The specific activity doesn't necessarily matter much. However, whatever your child does, it should focus on allowing them to exercise creativity in one way or another. 

Figuring out how to handle boredom is an integral part of the learning process. It can even catalyze greater creativity. By allowing your kids to conquer boredom through curated, creativity-focused suggestions, you can help them learn to occupy themselves when they need to healthily.
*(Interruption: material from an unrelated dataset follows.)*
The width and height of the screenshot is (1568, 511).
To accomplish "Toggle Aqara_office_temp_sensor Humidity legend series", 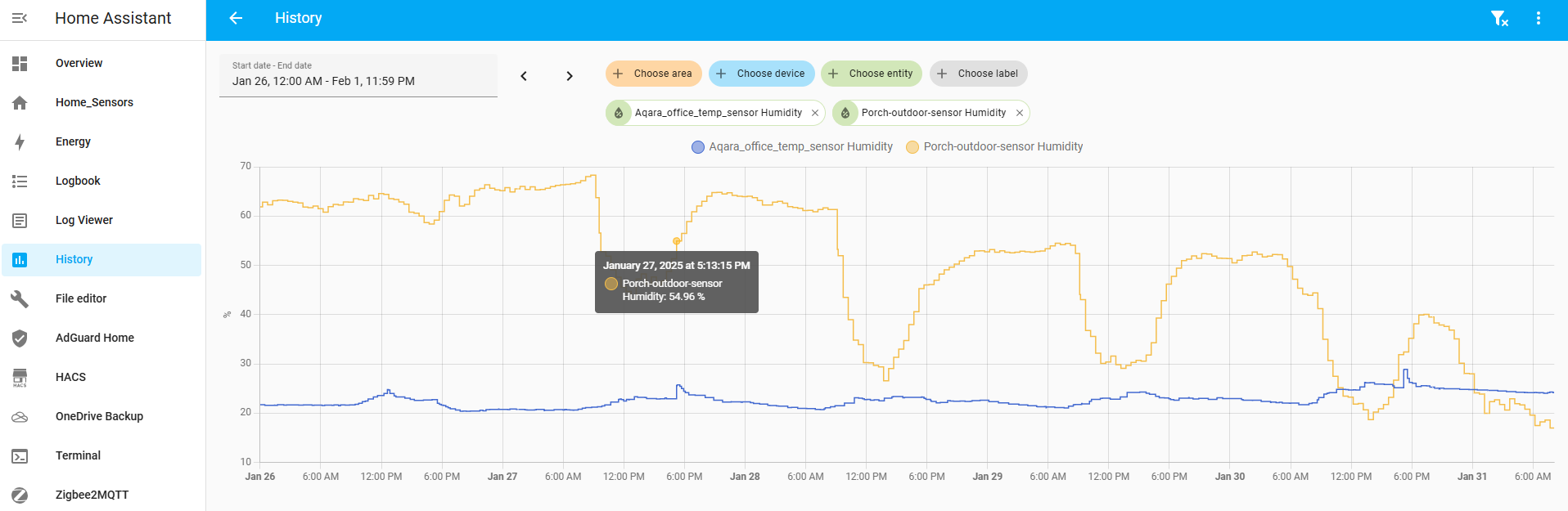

7. Keep Your Social Lifelines (Remotely) Open

Finally, if you find that detaching from "parent mode" is nearly impossible, you may want to reach out to a friend or family member to help shake you out of your current mindset. While social distancing has made regular meet-ups difficult, there are still many different ways to connect with other adults for some quality conversation, such as:

  • Calling each other on the phone.
  • Texting to connect and see how you're doing.
  • Connecting over a video chat.
  • Having a "car hangout" with others in a parking lot with your windows rolled down.

Whatever the particular mode of communication, if you can occasionally find times to connect — even if it's just a quick text — can help you feel less lonely in your parental pandemic journey.

8. Finding Balance as a Parent in a Pandemic

Wash hands for pandemic

Who would have thought just a few short years ago that we'd be discussing the challenges of being a parent in a pandemic? While the current reality boggles the mind, it doesn't change the fact that parenting during COVID-19 is an exhausting proposition. It takes tremendous fortitude, focus, energy, and endurance. 

It also requires a sustained effort to find and maintain some balance on the homefront. 

So, whether you're reaching out to a friend, creating work- and school-life boundaries, setting up a home date, or anything else, start reclaiming a measure of balance in your own life today. If you can do that, you'll be much better off as you strive to maintain your life's personal and parental aspects throughout the unpredictable times that lie ahead.